EP0590751A2

EP0590751A2 - Improved apparatus for holding tools

Info

Publication number: EP0590751A2
Application number: EP93300082A
Authority: EP
Inventors: Yoshiharu Horikawa; Shinichi Yokoi; Takanori Matsushima
Original assignee: MATSUURA MANUFACTURING Co Ltd
Current assignee: MATSUURA MANUFACTURING Co Ltd
Priority date: 1992-09-28
Filing date: 1993-01-06
Publication date: 1994-04-06
Anticipated expiration: 2013-01-06
Also published as: US5409322A; DE69313227T2; EP0590751A3; DE69313227D1; JP2520828B2; EP0590751B1; JPH079214A

Abstract

An improved tool holding apparatus including a collet chuck or a steel ball chuck that clamps a pull bolt (13), which defines the forward end portion of a tool, by resilient force applied thereto from a coned disc spring (36). The tool holding apparatus further includes a temporarily clamping device (33,34) which is buried in a sleeve to clamp the pull bolt temporarily. Clamping force applied by the temporarily clamping device is set at such a level that an arm can draw the tool from a main spindle by gripping the rear end portion (11) of the tool.

Description

The present invention relates to an apparatus for sequentially changing tools and holding a tool to be used in a machine tool that uses a plurality of tools.
In general, a plurality of tools are used in the operation of a machine tool. Since the tool operating position is limited, a tool changing operation is required inevitably.
Generally, at least 10 different tools are changed from one to another. In an extreme case, more than 100 different tools must be changed.
A tool holding apparatus, which has heretofore been used, employs an arrangement such as that shown in Figs. 1(a) and 1(b) of the accompanying drawings. That is, a pull bolt 13, which defines the forward end portion of a tool 1, is clamped by using a collet chuck 32 or a steel ball chuck 32, which is disposed inside a sleeve 31, thereby holding the tool 1. To release the tool 1, it is unclamped by the forward (leftward as viewed in Fig. 1) movement of coned disc springs 36 and a drawbar 35.
Needless to say, the above-described clamping is extremely strong, so that it is impossible to draw the tool 1 from a main spindle 3 by gripping the rear end portion 11 of the tool 1 with an arm 2.
In the prior art, the operation of changing the tool 1 is carried out in the following sequence:

① The arm 2, which faces the tool holding apparatus, is rotated to grip the tool 1, which has already been used, at the rear end portion 11.
② The drawbar 35 is moved forwardly on the basis of the resilient force from the coned disc springs 36 under the control of a hydraulic cylinder (not shown), thereby releasing the tool 1 from the clamping that has been effected to the pull bolt 13 by the action of the collet chuck 32 or the steel ball chuck 32.
③ The tool 1 is drawn from the main spindle 3.
④ The arm 2 is rotated so that a tool 1 which is to be newly used comes to the position of the main spindle 3.
⑤ The tool 1, which is to be newly used, is inserted into the main spindle 3 and the magazine.
⑥ The drawbar 35 is moved backwardly to allow the collet chuck 32 or the steel ball chuck 32 to clamp the pull bolt 13 of the tool 1.
⑦ The arm 2 is made to stop gripping the rear end portion 11 of the tool 1 and then rotated to move away.

## REQUIREMENT
Carry on the patent description of the improved tool holding apparatus from the point where it stops.

## STORED ROWS
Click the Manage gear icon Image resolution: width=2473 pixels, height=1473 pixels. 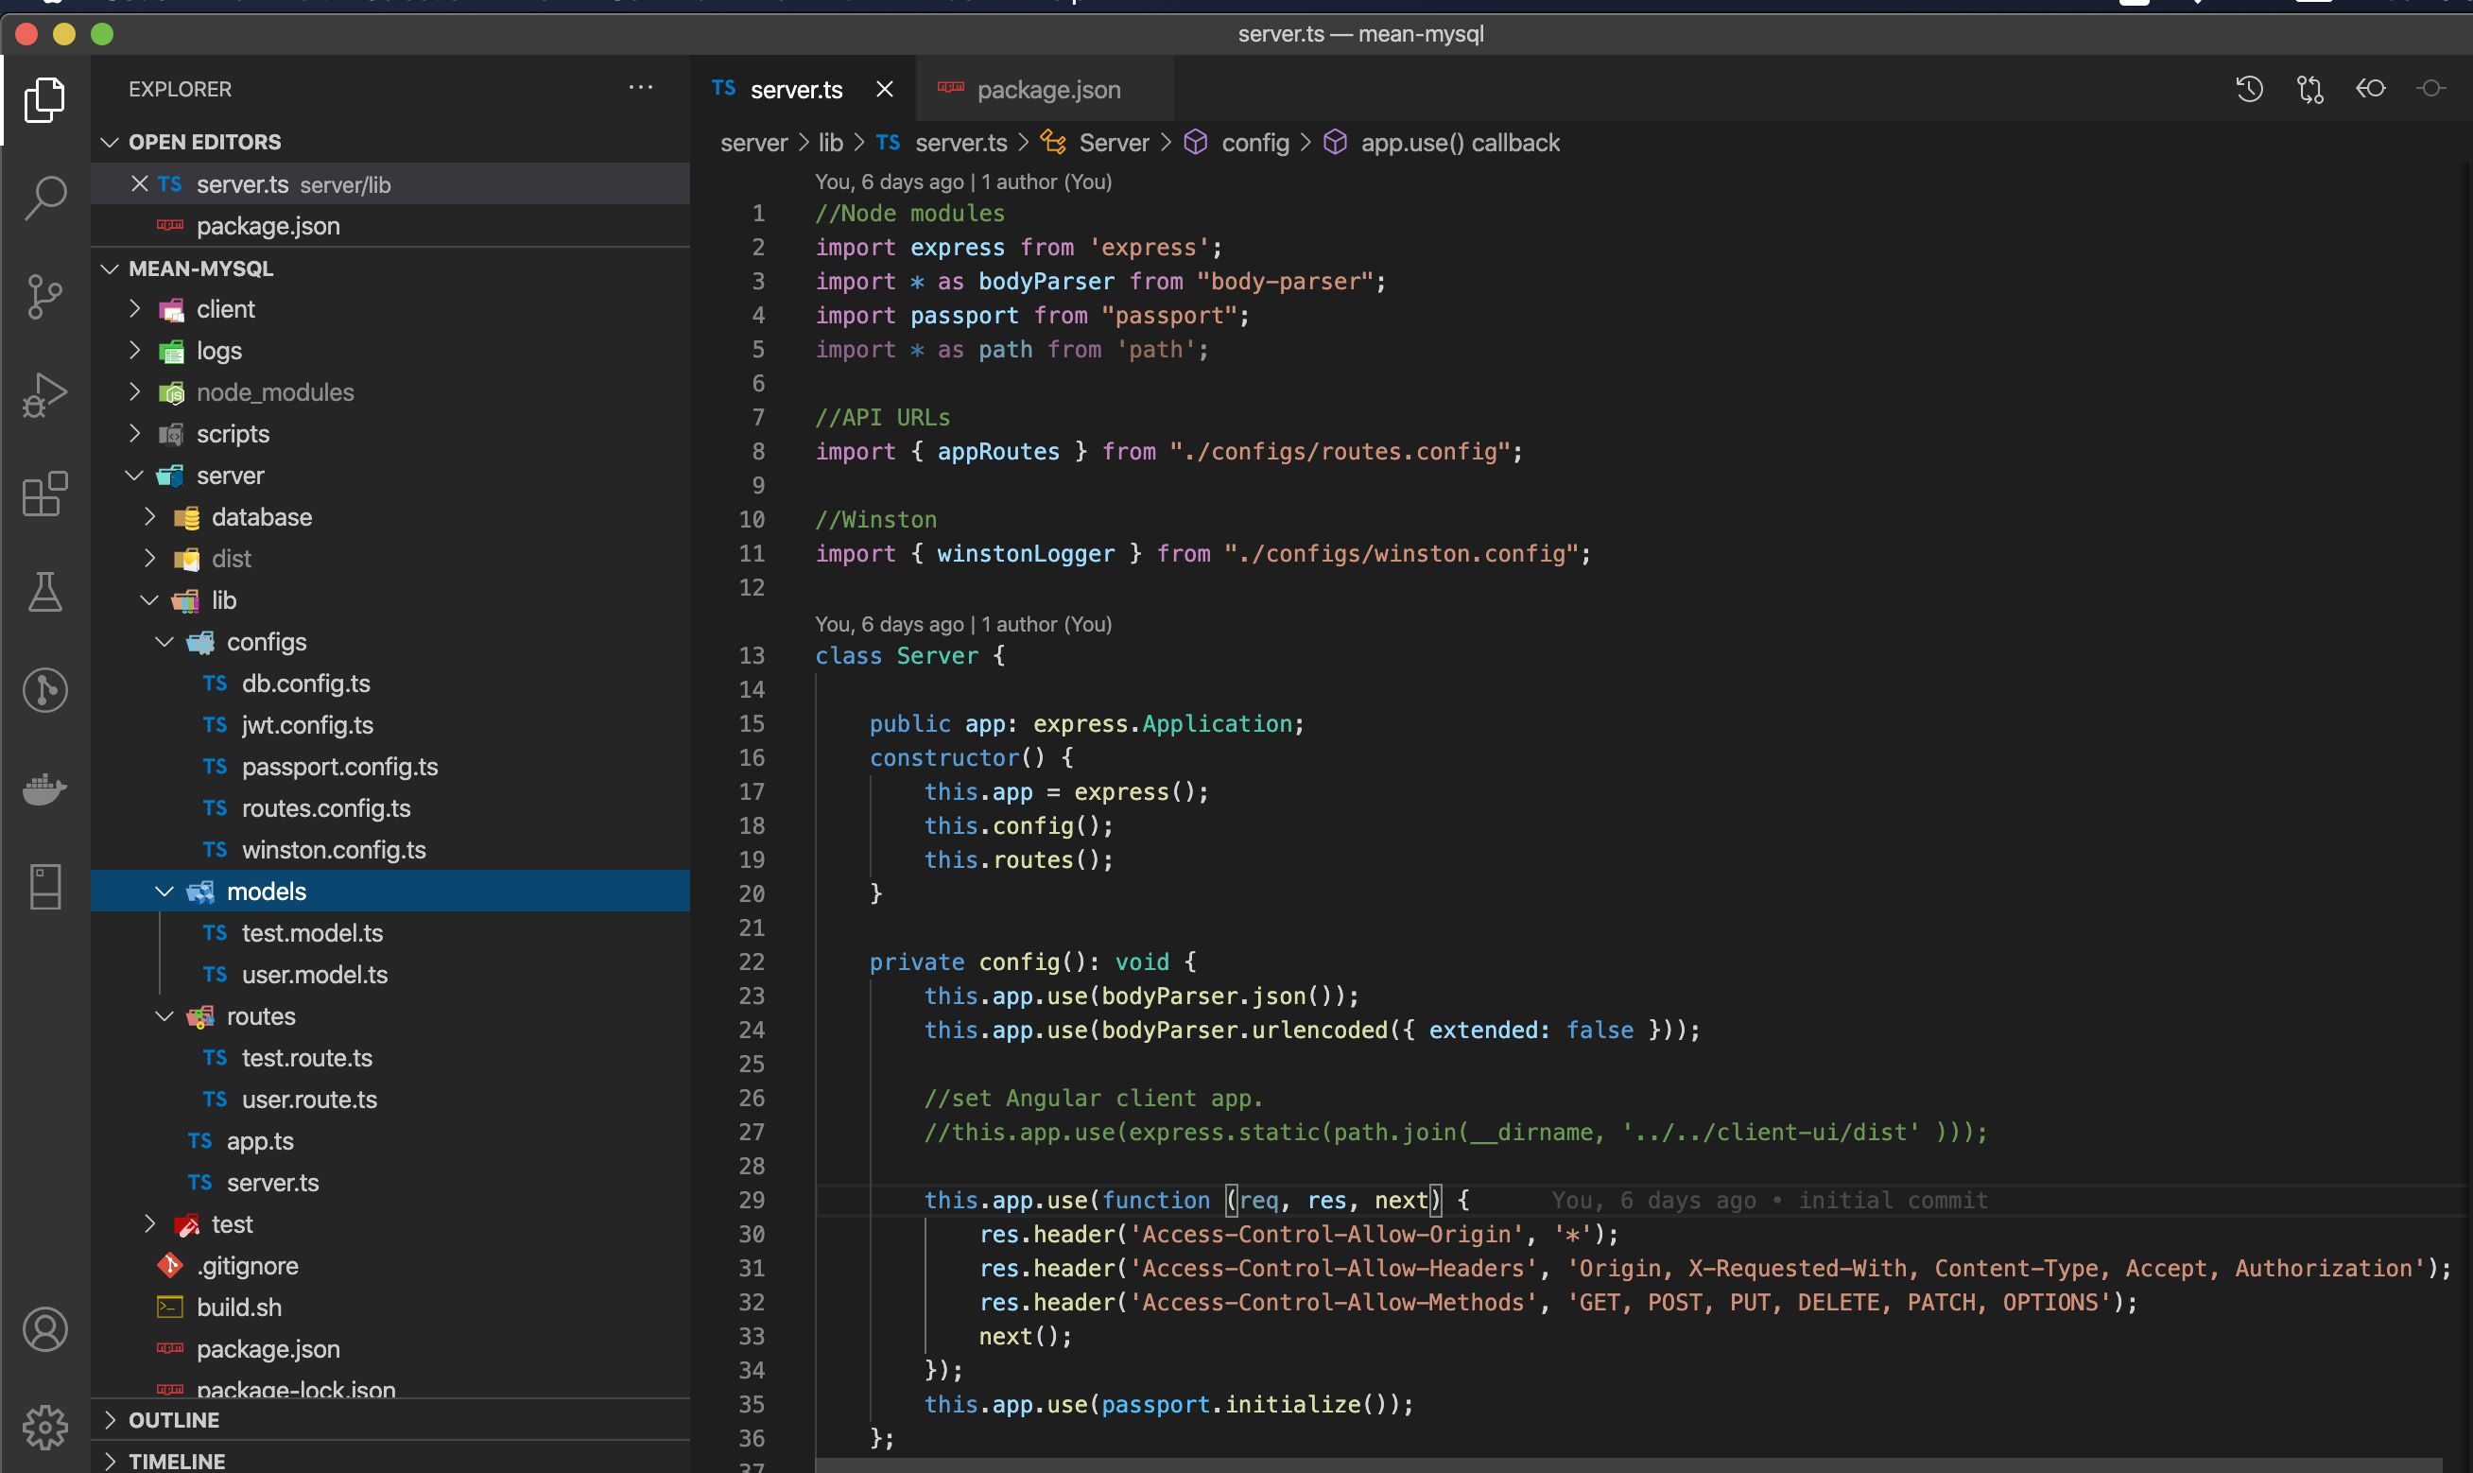45,1426
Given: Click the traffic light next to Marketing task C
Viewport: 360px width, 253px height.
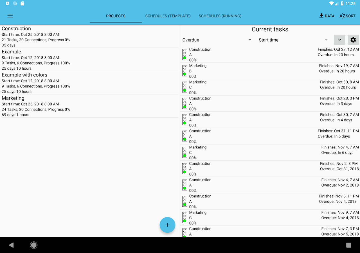Looking at the screenshot, I should tap(185, 87).
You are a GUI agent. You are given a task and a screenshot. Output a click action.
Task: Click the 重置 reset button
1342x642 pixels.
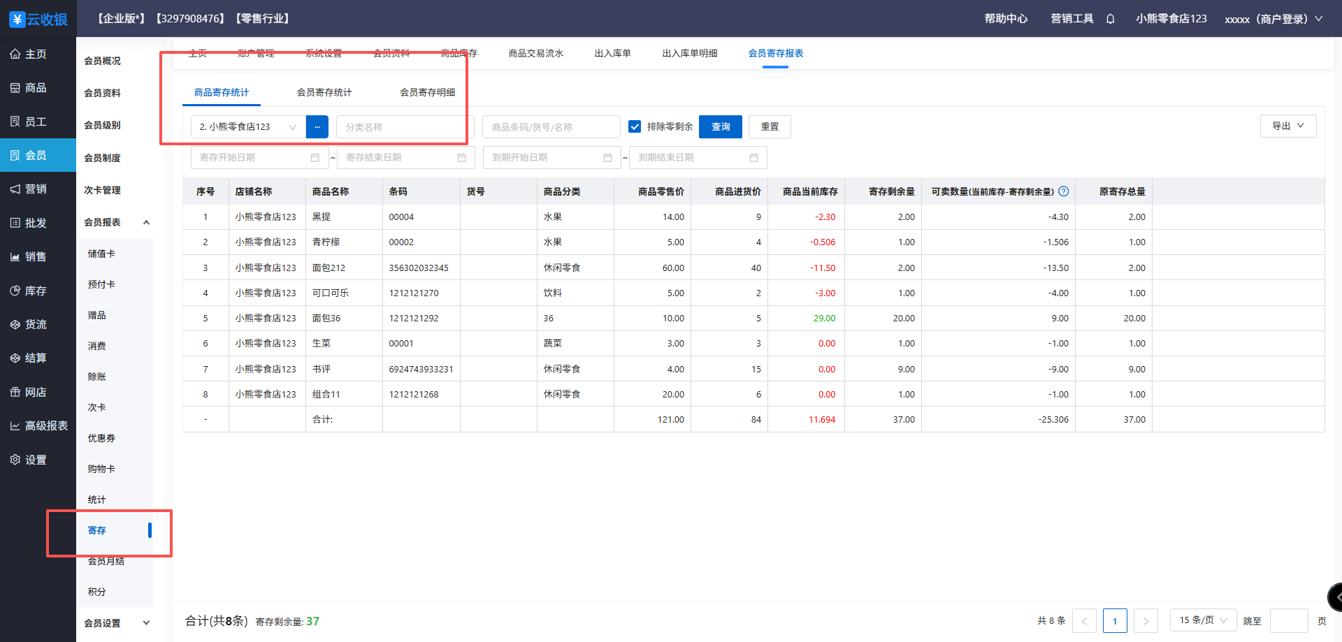[x=770, y=127]
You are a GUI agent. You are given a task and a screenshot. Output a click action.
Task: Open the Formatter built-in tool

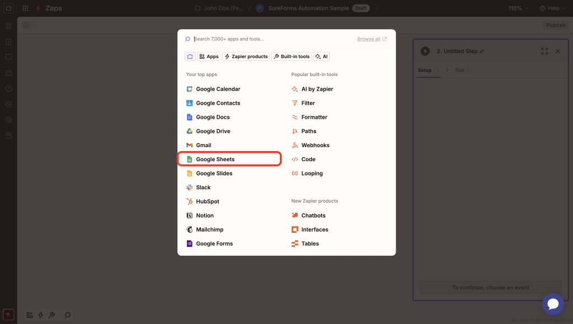pos(315,117)
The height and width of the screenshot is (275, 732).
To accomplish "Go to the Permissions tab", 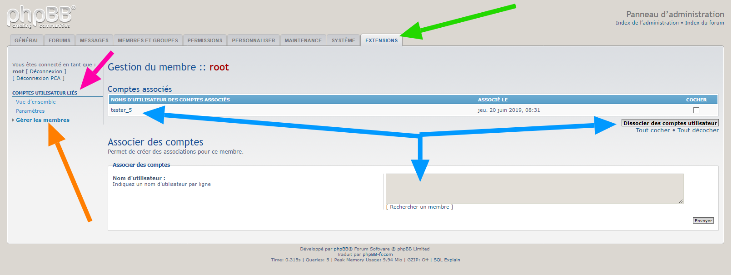I will 205,40.
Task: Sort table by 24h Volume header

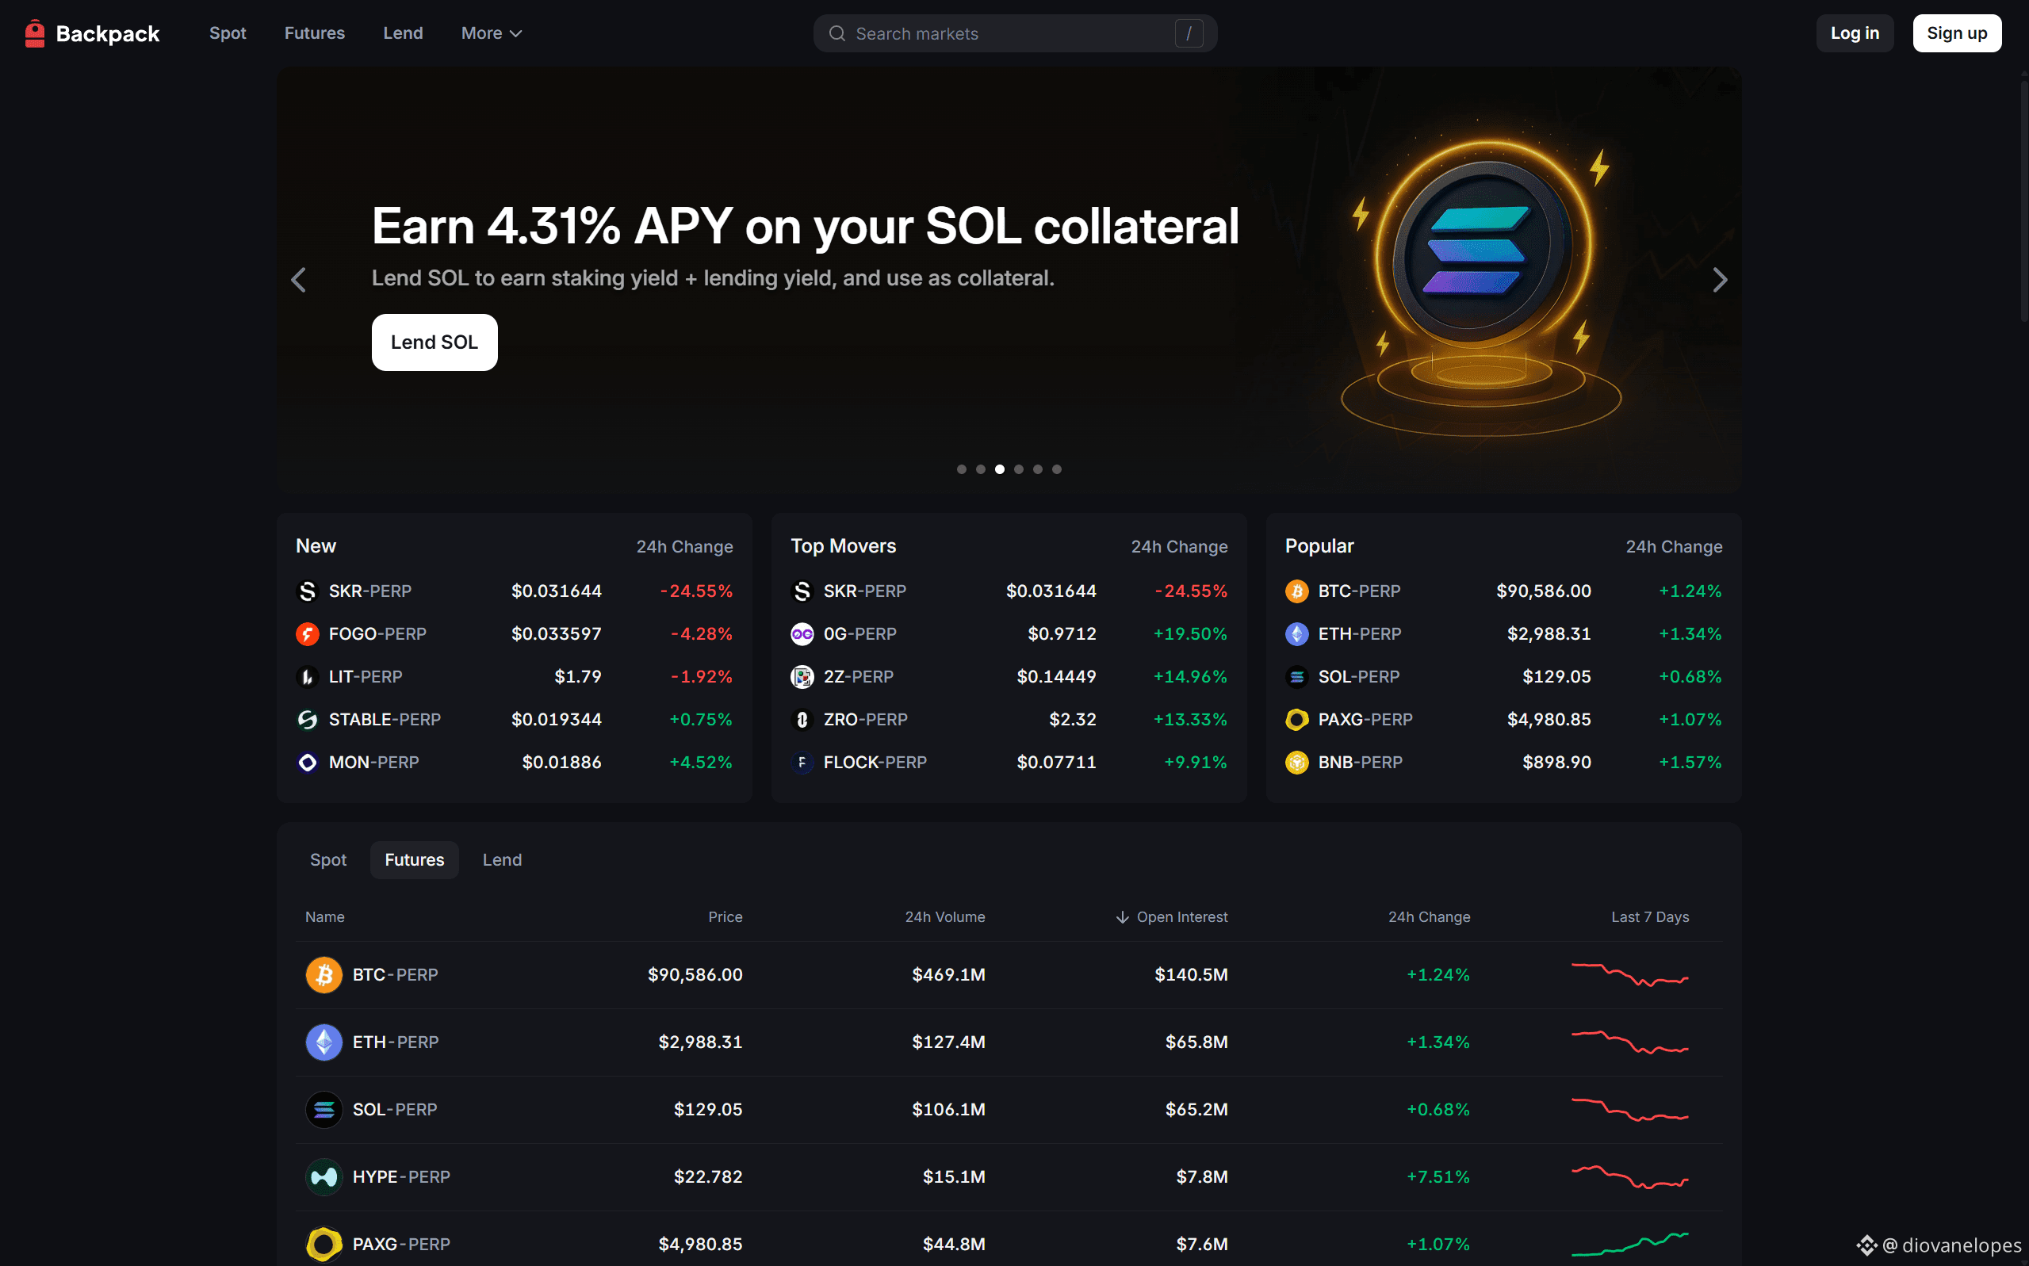Action: pyautogui.click(x=944, y=917)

## ANSWER FOR THE TASK
The reason why the operation ② is carried out after the operation ① is that the tool 1 may fall if it is released from the clamping in the main spindle 3, as in the operation ②, before the arm 2 grips the tool 1 according to the procedure ①.
Further, the reason why the operation ⑦ is carried out after the operation ⑥ is that the tool 1 may fall unless the tool 1 is completely clamped by the operation ⑥ before the rear end portion 11 of the tool 1 is ungripped as stated in ⑦; therefore, the arm 2 cannot be released from the tool gripping condition before the tool 1 is satisfactorily clamped.
However, it takes an extra time in the tool changing operation to carry out the operations ① and ②, and the operations ⑥ and ⑦, serially. As the number of tools 1 which need to be changed increases, the dead time in the machining process increases unavoidably.
It is an object of the present invention to overcome the above-described disadvantage of the prior art and to provide an improved apparatus for holding tools, which makes it possible to carry out simultaneously the steps ① and ②, and the steps ⑥ and ⑦.
In the accompanying drawings:-
To attain the above-described object, the present invention provides a tool holding apparatus which clamps a pull bolt that defines the forward end portion of a tool by using clamping force based on a coned disc spring and a drawbar, which is applied to a collet chuck or a steel ball chuck in a sleeve, wherein the improvement comprises a collet chuck or a steel ball chuck, which is engaged with a coned disc spring and a drawbar, to clamp the pull bolt; and a temporarily clamping device including a clamping member which is movable in engagement with an elastic spring of its own, without engaging with either the coned disc spring or the drawbar, thereby temporarily clamping the pull bolt.
Figs. 1(a) and 1(b) are sectional side views showing the arrangement of conventional tool holding apparatus.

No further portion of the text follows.